I suggest you the following code as a workaround while the issue is being fixed.

// Opening Docx...
...

HeaderFooter headersFooter = input.getFirstSection().getHeadersFooters().getByHeaderFooterType(HeaderFooterType.FOOTER_PRIMARY); 
Paragraph para = headersFooter.getParagraphs().get(1);
Paragraph newPara = new Paragraph(input);
newPara.getParagraphFormat().setAlignment(ParagraphAlignment.CENTER);
headersFooter.insertAfter(newPara, para);
while (para.getFirstChild() != null)
    newPara.appendChild(para.getFirstChild());
para.remove();

...
// Saving Pdf...

Please accept our apologies for your inconvenience.

@Vadim.Saltykov thanks for the quick reply! That work around works for the document I uploaded. However, I’m going to attach another two documents from our customer where the workaround is not working. I’m guessing it’s because headers/footers are setup differently. Are these the same issue? Can you have a look to see if there is a different way to work around this consistently?

McKinneyword.docx (37.5 KB)
Docketing - Docketing - Docketing Notice - 2022-05-10T132910.584.docx (81.7 KB)

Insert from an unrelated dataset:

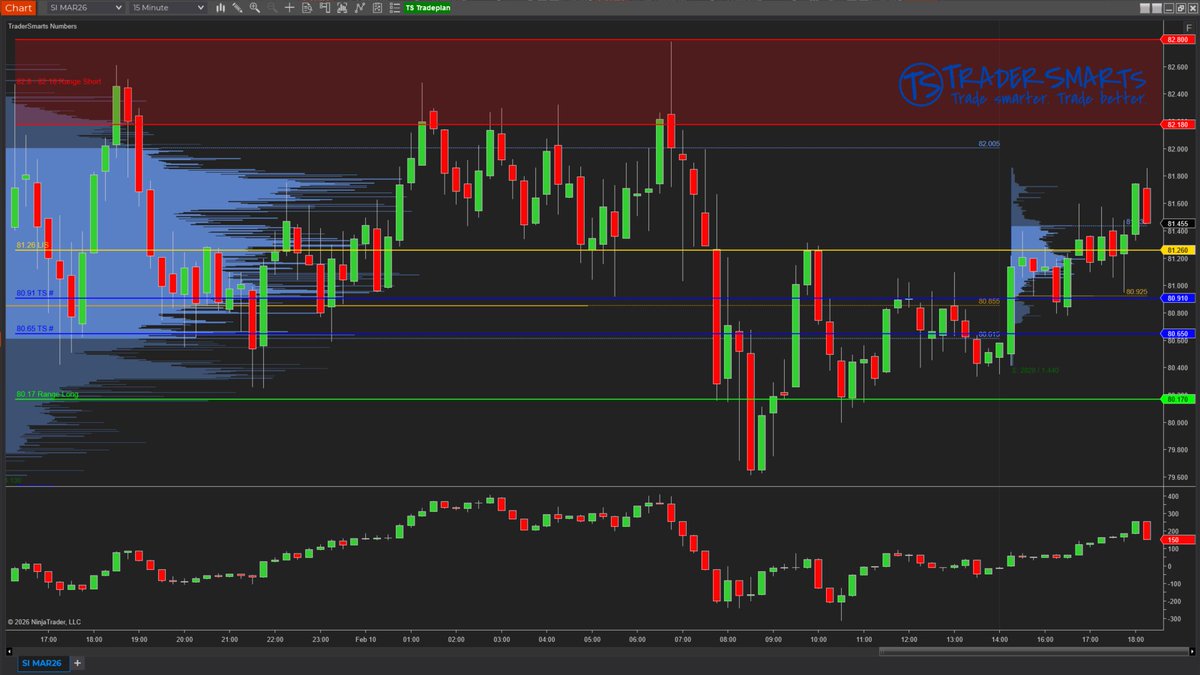Viewport: 1200px width, 675px height.
Task: Add a new chart tab with plus button
Action: [x=77, y=663]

@jshannon The issue is in the erroneous definition of paragraph frame boundaries in the footer. The proposed workaround is to move the page number field into a regular paragraph without a frame. In “McKinneyword.docx” document this header is in the second section, so for “McKinneyword.docx” you need to change input.getFirstSection() to getSections().get(1). There are no frames in the document “Docketing - Docketing - Docketing Notice - 2022-05-10T132910.584.docx”, so it does not need to be additionally processed.

@Vadim.Saltykov I tried your suggestion with “McKinneyword.docx” and it’s not working for me. I have 19 pages in Word and 20 pages in the PDF. I also manually modified the Word file and removed the frame, just using the page number in the footer. The line spacing is still off.

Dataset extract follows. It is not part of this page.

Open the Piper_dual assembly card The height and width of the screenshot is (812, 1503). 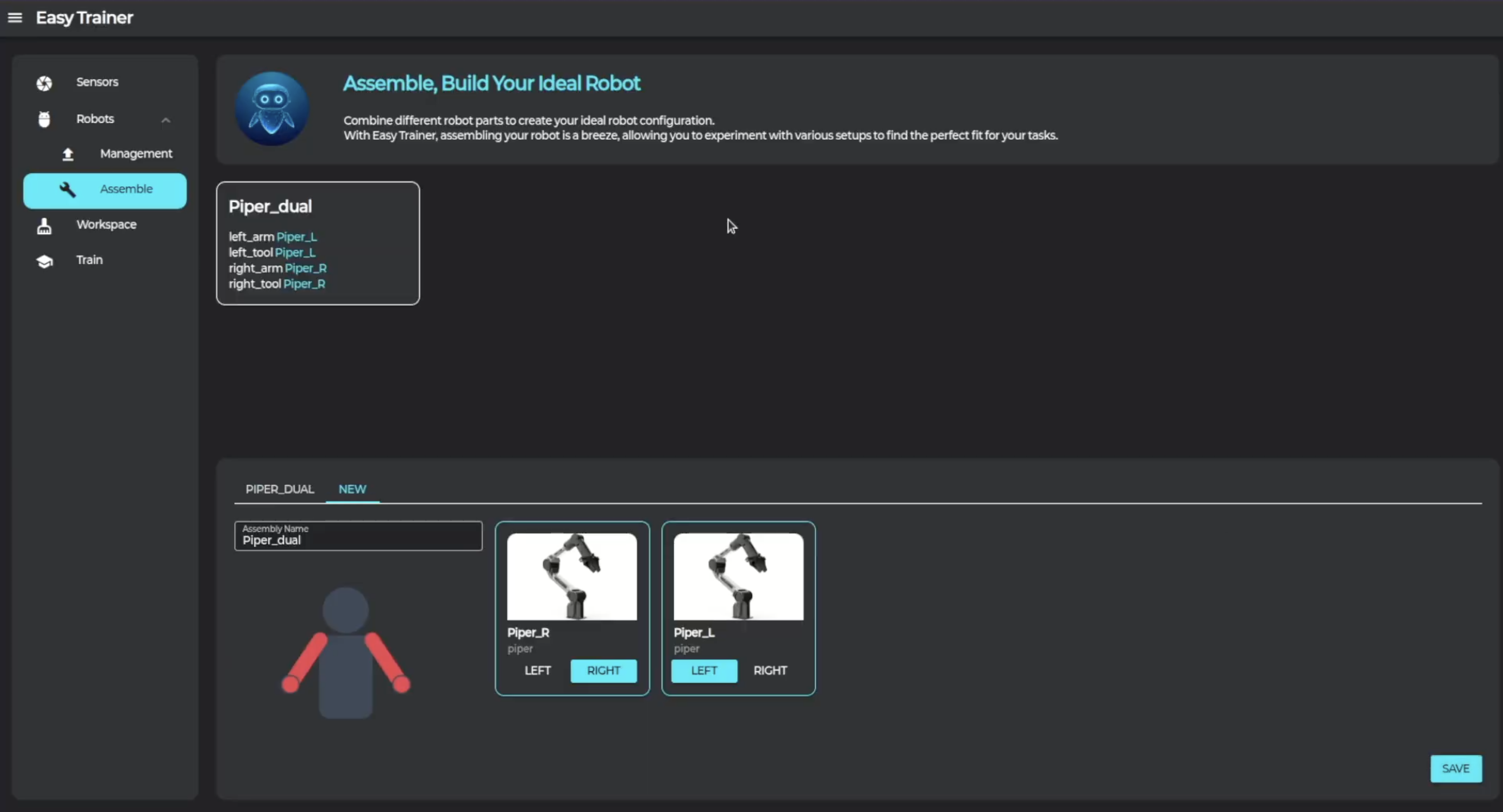[x=318, y=243]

Also, if there are no frames with “Docketing - Docketing - Docketing Notice - 2022-05-10T132910.584.docx”, is there a different problem? The lines/pages do not match between the DOCX > PDF conversion and what I see in Word itself. There’s an extra paragraph on the last page (page 5) in the Aspose converted PDF.

Can you try reproducing it with the program I sent and these 2 files?

@jshannon I changed the code to search for problematic paragraphs in all the headers and footers. In my case I have the following output files. Please consider the following code.

Document input = new Document("input.docx");

for (Section section : input.getSections())
{
    for (HeaderFooter headerFooter : section.getHeadersFooters())
    {
        for (Paragraph para : headerFooter.getParagraphs())
        {
            if (para.getFrameFormat().isFrame())
            {
                Paragraph newPara = new Paragraph(input);
                newPara.getParagraphFormat().setAlignment(ParagraphAlignment.CENTER);
                headerFooter.insertAfter(newPara, para);
                while (para.getFirstChild() != null)
                    newPara.appendChild(para.getFirstChild());
                para.remove();
            }
        }
    }
}

Docketing.pdf (104.3 KB)
McKinneyword.pdf (84.7 KB)

@Vadim.Saltykov thank again for the help. If you look at the McKinneyword.pdf output on page 5. It doesn’t line up with Word document. Then all future pages are also misaligned, as well. I’m attaching screenshots of pages 5 and 6 but none of them line up after page 5.

McKinneyword-Page5.png (120.9 KB)
McKinneyword-Page6.png (148.6 KB)

@jshannon Apparently, this is another issue that has nothing to do with the issue of paragraph frame in footer. I have logged the issue as WORDSNET-24526. We will keep you informed and let you know once it has been resolved. Please accept our apologies for your inconvenience.

@Vadim.Saltykov thank you so much for your time. Our customers will be very anxious to getting these issues resolved.

1 Like

The issues you have found earlier (filed as WORDSNET-24526) have been fixed in this Aspose.Words for Java 23.1 update.

The issues you have found earlier (filed as WORDSNET-24517) have been fixed in this Aspose.Words for Java 23.5 update.